Yes, that's a third contradiction, that could lead to crisis. The demand for natural resources rises exponentially on a finite planet and interacts with all the other simultaneous crisis you mentioned. If the system were to move to mitigate this third crisis tendency, there might still be room to increase energy production, by accelerating the destruction of nature even further. Or, just hypothetically, by increasing pressure on cartels to move monopoly prices (gas, oil) closer towards lower, competitive prices. But this is unlikely, because it would actually destabilize and increase splits in the capitalist class, even short term.

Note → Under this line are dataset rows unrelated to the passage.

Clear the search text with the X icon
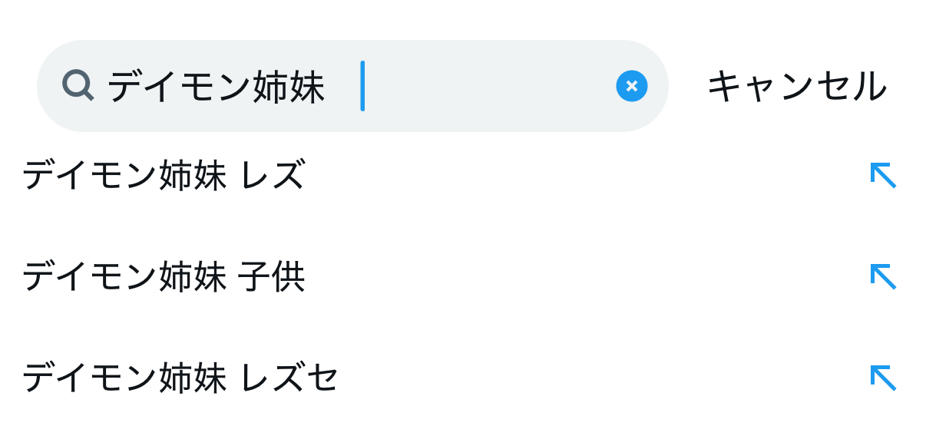The image size is (926, 439). pyautogui.click(x=631, y=86)
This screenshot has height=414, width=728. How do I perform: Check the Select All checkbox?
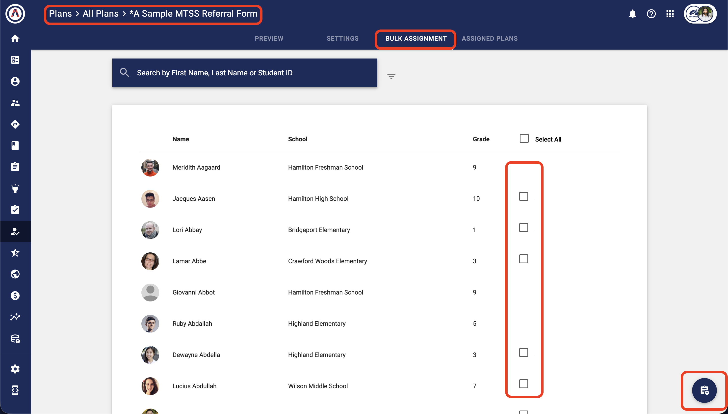coord(524,138)
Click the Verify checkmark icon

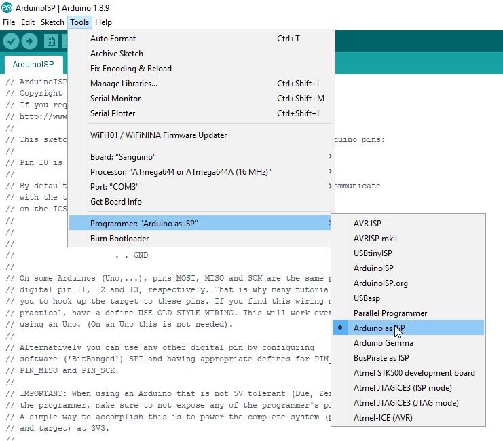(11, 41)
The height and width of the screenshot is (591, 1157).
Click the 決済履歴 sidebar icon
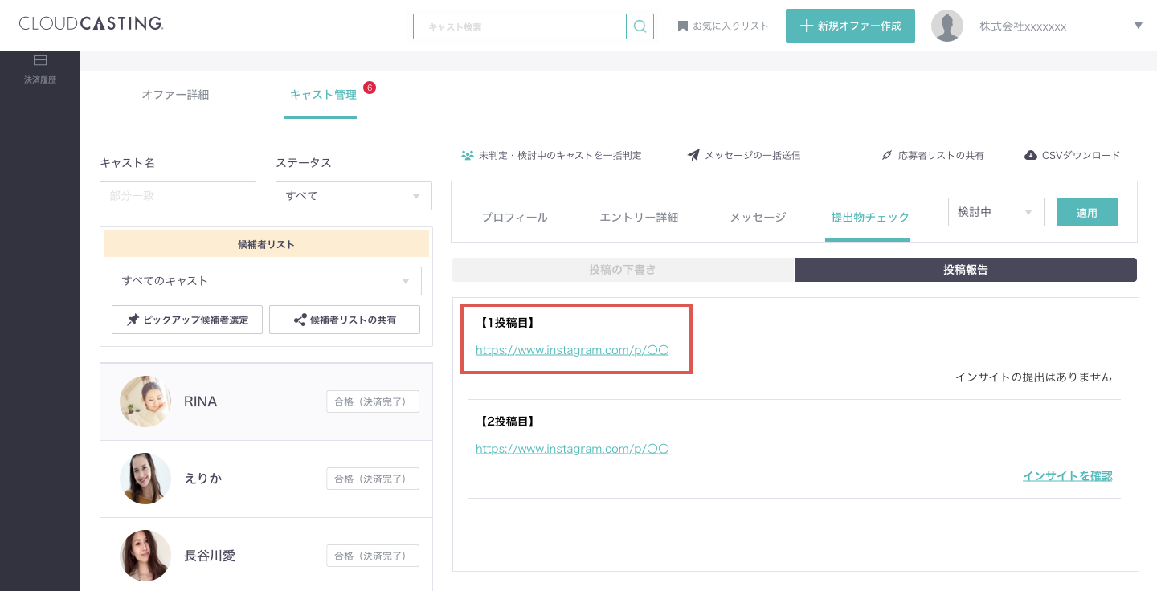[39, 61]
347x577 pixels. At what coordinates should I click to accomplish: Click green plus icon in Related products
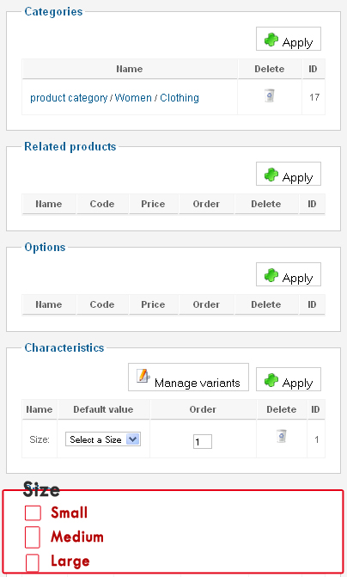(271, 175)
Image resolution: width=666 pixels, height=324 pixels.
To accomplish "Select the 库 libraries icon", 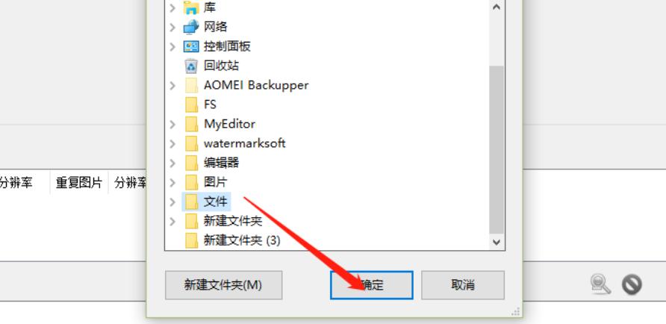I will click(192, 7).
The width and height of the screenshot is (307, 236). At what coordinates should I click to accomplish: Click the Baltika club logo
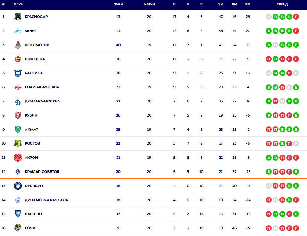click(x=18, y=73)
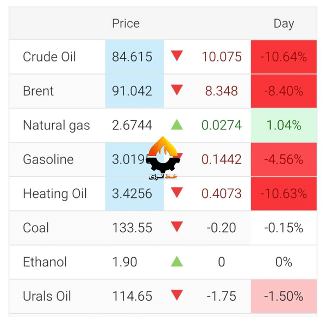Viewport: 326px width, 317px height.
Task: Click the pink -1.50% Urals Oil cell
Action: (x=284, y=296)
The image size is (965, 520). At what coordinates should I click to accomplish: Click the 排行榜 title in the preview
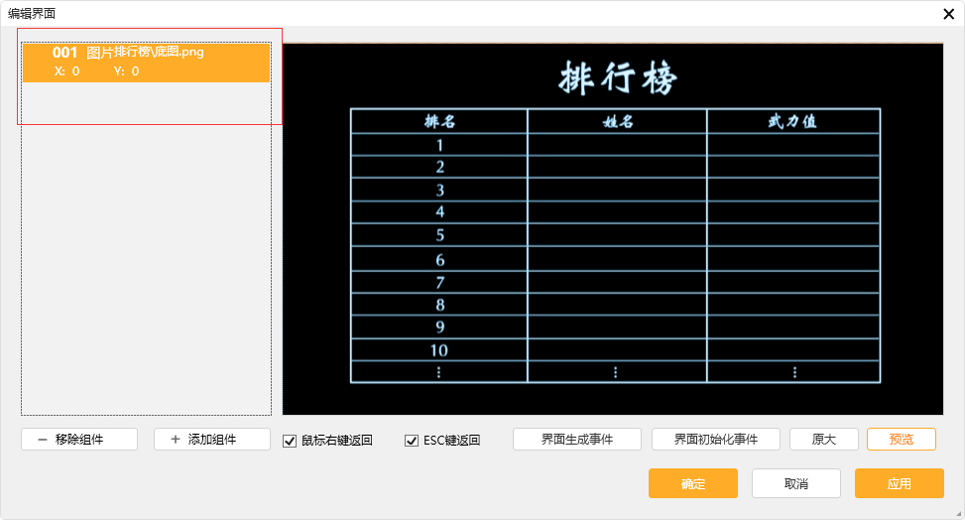coord(617,77)
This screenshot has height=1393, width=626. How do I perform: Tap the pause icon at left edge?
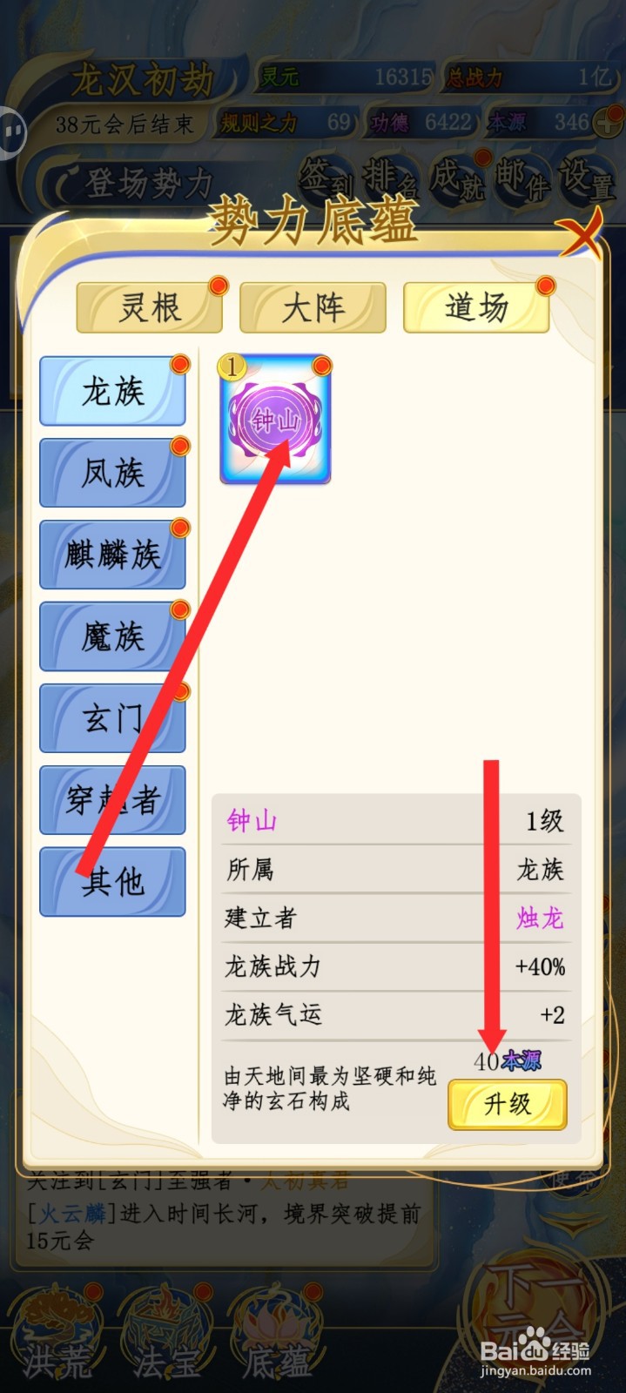(x=12, y=133)
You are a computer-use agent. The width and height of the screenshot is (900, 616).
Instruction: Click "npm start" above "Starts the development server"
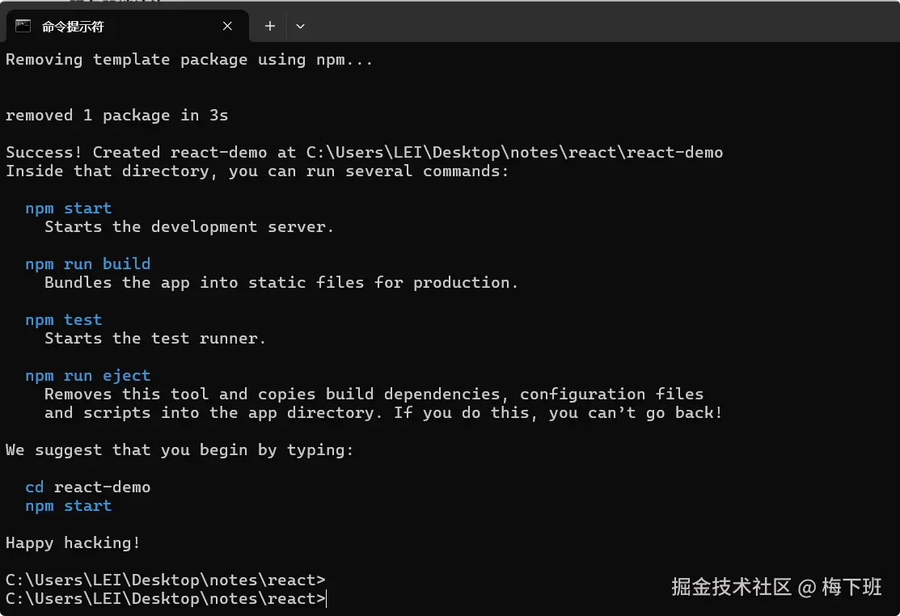point(68,209)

All in all, this decisive move with AI, towards something that destabilizes the system midterm can only happen, because it stabilizes short term. E.g. via destroying value.

[–] yogthos@lemmygrad.ml 14 points 1 day ago

There are hard physical limits on what the US can do here. It's not just about lowering prices for gas or oil, it's having the facilities to actually produce energy. This is a problem that has no solution in the short term. I get the impression that people in charge don't understand the problem either, and they're just assuming they'll be able to deal with it when the time comes. Ultimately, I very much expect that the fundamentals of the system will become further eroded.

[–] woodenghost@hexbear.net 12 points 1 day ago (1 children)

From a strategic perspective, the US has no choice but to do what they’re doing.

Yes, exactly, but I don't think "the US" has agency enough to make that decision. Rather, the system is blindly moving towards the abyss because of uncaring forces driven by contradictions and the need to delay the crisis they inevitably cause. Or push them on other people, like Europe.

[–] yogthos@lemmygrad.ml 8 points 1 day ago

I'd argue that the agency is expressed in the federal government funnelling untold billions into this tech, and passing regulation friendly to these companies. The material conditions are the underlying driving factor of course, the decline of the US empire, the rise of China as a competitor, and so on, these are all tangible factors that influence the behavior of people within the system.